The very important 15 min chart, this is the big picture and this is why I want to have shorts already established, maybe not all of them at full size, but I want my feet in the water.
Note the accumulation right before the move up of trend #1, you can sometimes gauge the distribution period by how much accumulation there was, they had to buy the shares, then they have to sell them and often co short as well, so distribution tends to be longer than accumulation.
The 30 min chart with trend 1 accumulation, trend 1 distribution and a head fake move on place, I don't know if it is final, but we needed one and we were expecting the Q's to put in one and there it is in yellow, so technically we have everything we need to dovetail in to trend 2.
The entire cycle from 11/16 on 1 60 min chart, again note accumulation for trend 1, but look at how sharp the leading negative divergence is on a 60 min chart no less and most of it is right at the head fake area and on.
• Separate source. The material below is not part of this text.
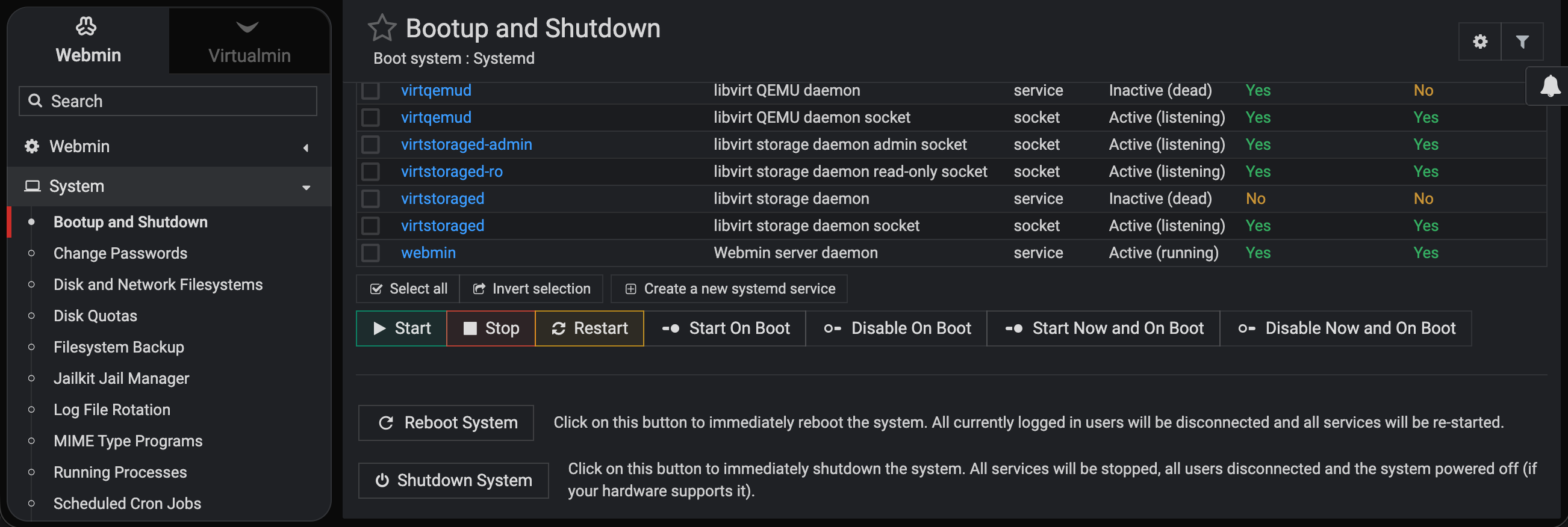1568x527 pixels.
Task: Collapse the System sidebar category
Action: click(167, 186)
This is a huge move in 3C for a 60 min chart, so my guess is any short term strength should be used aggressively to short in to, I think it's time to bring out that word, "Aggressively".
Of course that's my interpretation of the charts as they are, if the underlying signals change and the message of the market changes, we have to adjust.
People make the mistake of believing the stock market is like a weather forecast, it's much more dynamic than the weather with thousands more triggers that can change flows instantly.
I still think we are very much on the right track and fell good about all recent positions.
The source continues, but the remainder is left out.